The Coens have always had a remarkable visual style, tending toward overwhelming architectural detail -- long corridors, odd interior decoration, forced perspectives, lonely vistas, lurid cityscapes. Even in ostensibly realistic settings, such as the suburbs of "A Serious Man" (2009), they like to insist beyond the point of realism. Their suburb is the distillation of Suburbhood. In "The Big Lebowski," their anchor location is the bowling alley, their dominant colors what might be described as Brunswick Orange and turquoise. The alley is strangely underpopulated, its lanes vertiginous in length. There is one POV shot from within a rolling bowling ball. When Jeff hallucinates or is unconscious, he inhabits bizarre fantasy worlds.
One of their fellow bowlers is Jesus Quintana (John Turturro), a man who has converted himself into an artwork in his own honor. Another trio of supporting characters, the Nihilists, is led by Peter Stormare (who played the man feeding the body of Buscemi into the wood chipper in "Fargo"). A considerable role is played by Philip Seymour Hoffman, as Brandt, the worshipful assistant to the Big Lebowski. Some of its fans have seen this movie dozens of times. I suppose they've already observed that that Hoffman and David Huddleston, who plays the Big Lebowski, bear a strong family resemblance. Someone knowing nothing about the film could be excused for suspecting that Philip Seymour Hoffman plays both characters, the older man with skillful makeup effects. A coincidence? I would not for one moment put it beyond the Coens, Ethan and Joel, to encourage this misapprehension. I suspect they cast Huddleston for the physical resemblance.
The film is about all about Jeff Lebowski's equanimity in the face of vicissitudes. He is pounded, water-boarded, lied to and insulted. His rug is pissed on and his car set aflame. He is seduced by a woman who wants only his seed. He has a fortune dangled before his eyes, only to have it replaced by telephone books and used boxer shorts. To heal and keep himself whole he stirs himself another White Russian, has a toke, sits in a warm bath. Like the Buddha, he focuses on the big picture.

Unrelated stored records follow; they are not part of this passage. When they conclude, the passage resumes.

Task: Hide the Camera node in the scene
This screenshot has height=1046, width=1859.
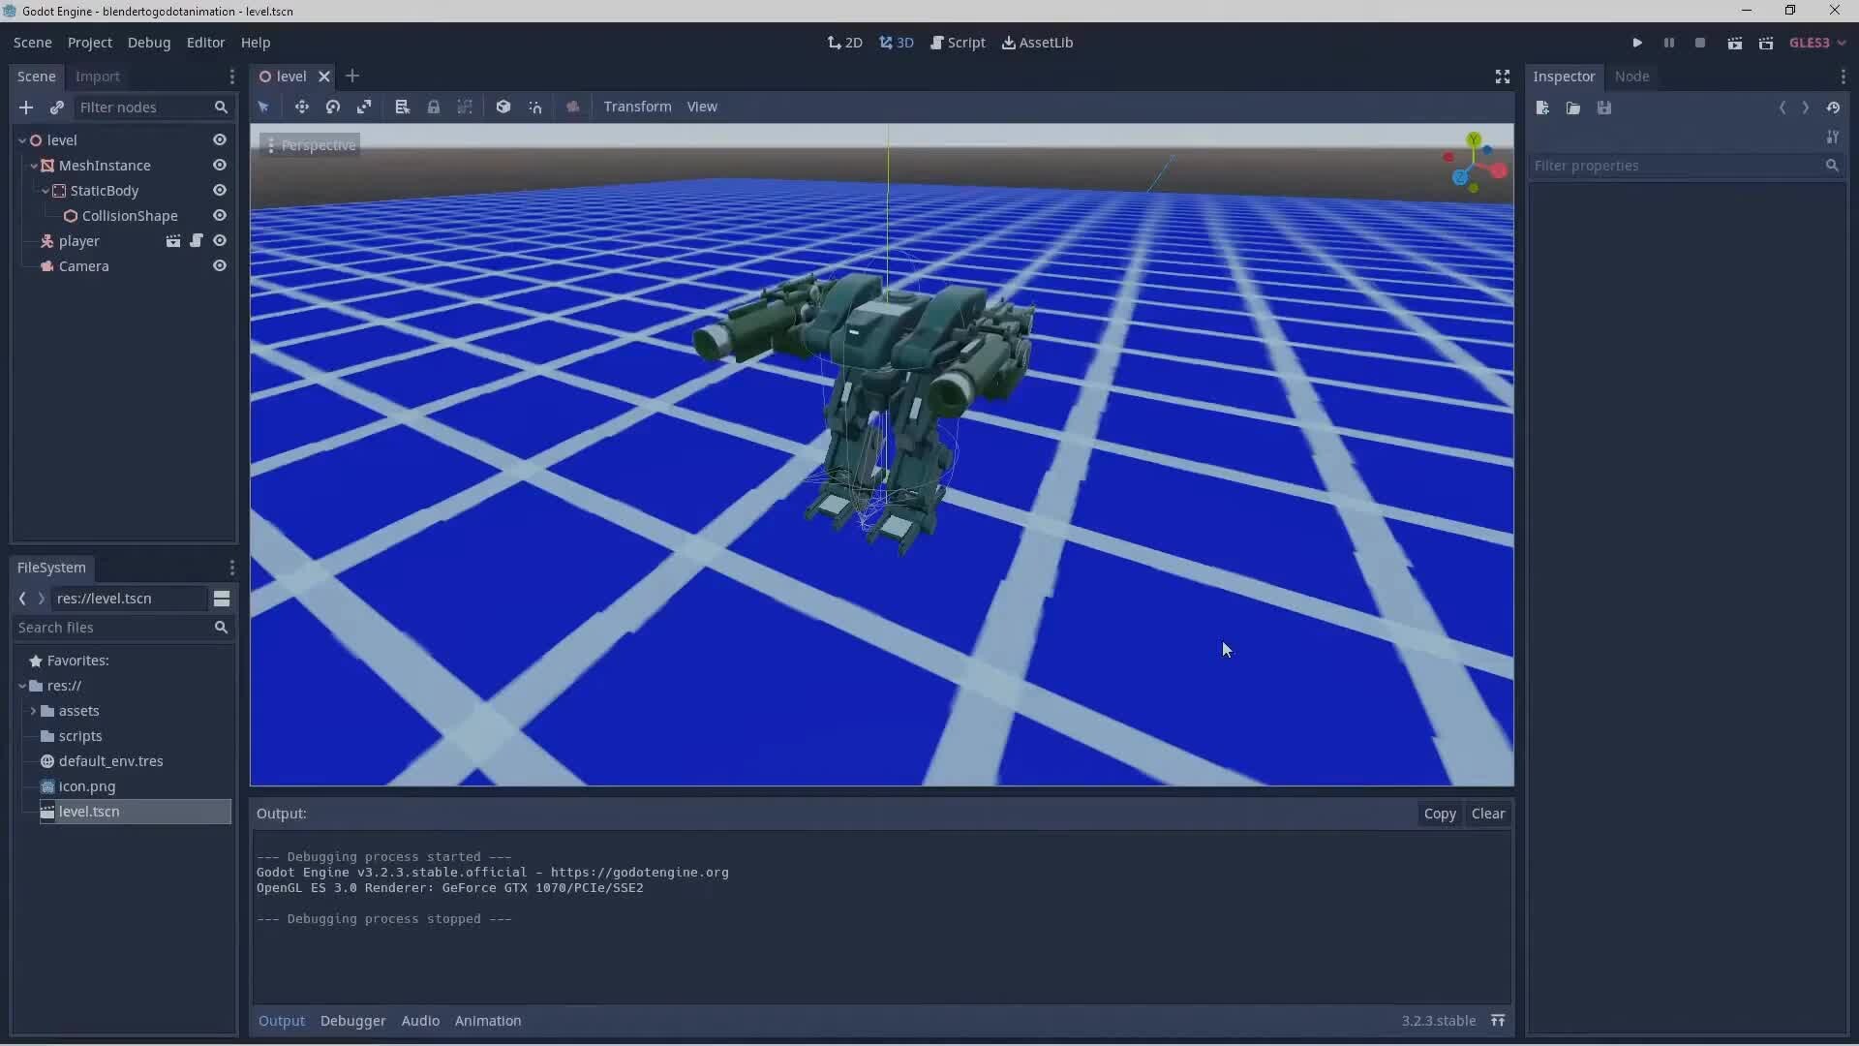Action: tap(220, 266)
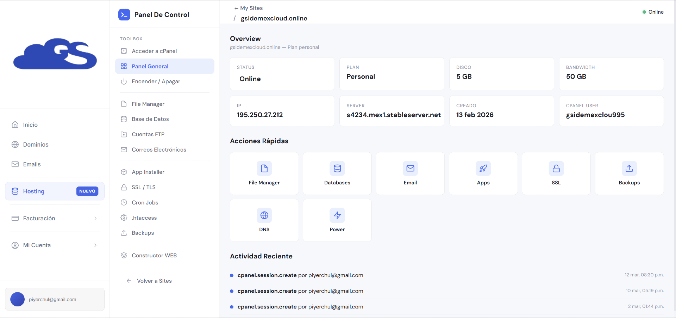Go back using the My Sites breadcrumb
The height and width of the screenshot is (318, 676).
(248, 8)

The film is narrated by The Stranger (Sam Elliott, never more gloriously mustached). It is he who observes at the end that the Dude Abides, and says he hears there is a little Lebowski on the way. The Dude however is denied matrimony, and indeed seems to have no women at all in his life, except by lucky chance. Does this depress him? Is he concerned about being chronically unemployed? No. If a man has a roof over his head, fresh half-and-half for his White Russians, a little weed and his bowling buddies, what more, really, does he need?